UNICEF supports Rwandan children to access justice
Kigali, March 29, 2012: This week, more than 215 pending cases of children in detention without trial, were heard as part of an on-going process to ensure that the backlog of cases – particularly where children are concerned – is cleared as quickly as possible.
This Child Legal Aid Week, as it has been dubbed, was first organised in 2009, and then again in 2010. Due to the mobilisation of prison officers, courts, parquets, the national police, the Bar Association and the Legal Aid Forum, more than 800 cases of children awaiting trial were cleared, enabling most of these children to be set free.
These weeks are part of a larger judicial reform process, supported by the EU, Dutch and Belgian Governments, DFID, UNICEF and other partners, to ensure that the rights of children in conflict with the law are realised as efficiently and effectively as possible.
An innovative feature of this reform has been the creation of “justice centres” or maison d'accès à la justice in each of the country’s thirty districts. These centres, which are staffed by three lawyers, provide free legal aid to an average population of 350,000 people.
Since their creation in 2011, the centres have dealt with over 7,000 cases related to child rights, protection and violence issues and have also helped the justice system identify pending cases, thereby enabling the organisation of the legal aid weeks.
“The continued organisation of these weeks is an important step to realizing justice for all children in Rwanda,” emphasised Noala Skinner, UNICEF's Representative to Rwanda, “And I know we all hope that these weeks will soon be a fixture of the past, which is why we are supporting Government put in place alternative corrective measures for children.”

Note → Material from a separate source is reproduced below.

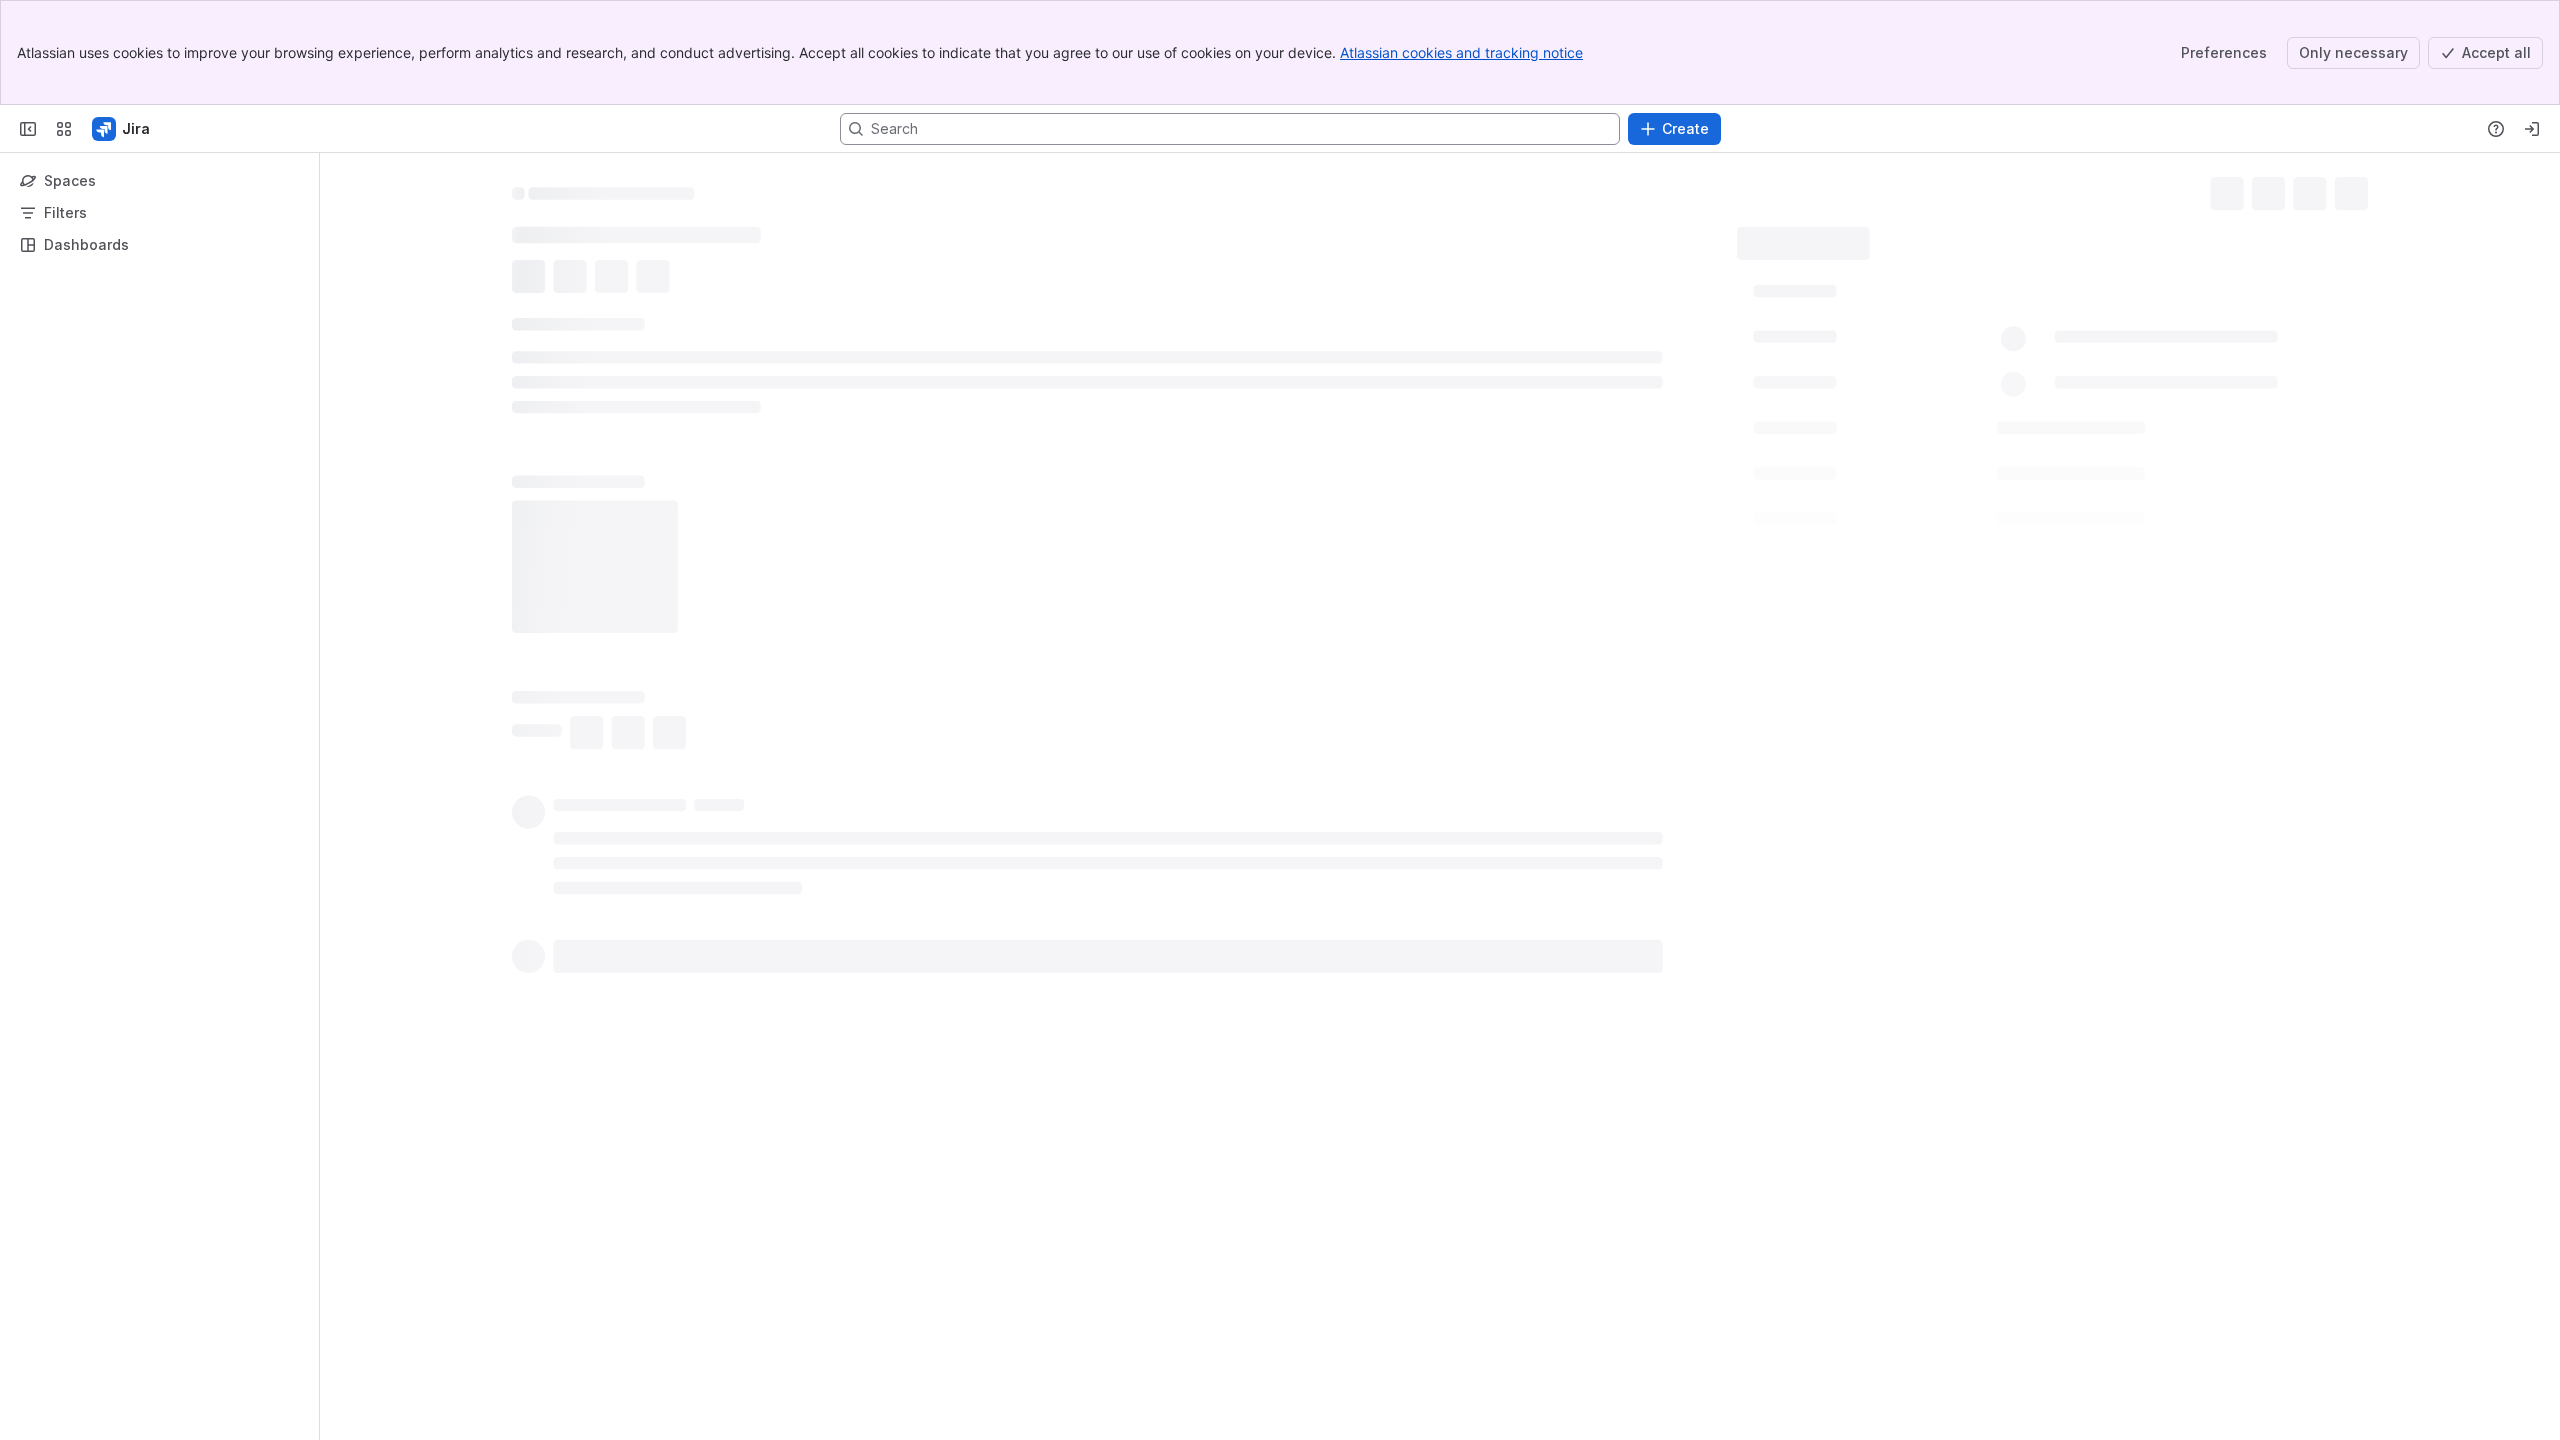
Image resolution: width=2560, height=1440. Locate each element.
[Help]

In addition to helping transform correctional facilities for minors, UNICEF has supported the creation of a juvenile chamber with specialized judges for children and is also assisting the country revise the child protection law to ensure that it is sensitive to children’s rights and needs.
Rwanda’s Minister of Justice Tharcisse Karugarama officially launched the Legal Aid Week this year, in the presence of the Minister of Gender and Family Promotion and other high ranking government officials, partners and civil society groups.
Rwanda has made significant progress in realizing the rights of children and women. Over 95% of girls and boys go to school. Child mortality has dropped significantly from 152 deaths per 1,000 live births in 2005 to 76 in 2010 and the number of children and their families living in poverty has decreased from 56% on 2005 to 44% in 2010. Challenges still remain, particularly in relation to ensuring quality health, education and justice services to the most vulnerable and disadvantaged populations – areas where UNICEF will continue to focus its efforts in the coming years.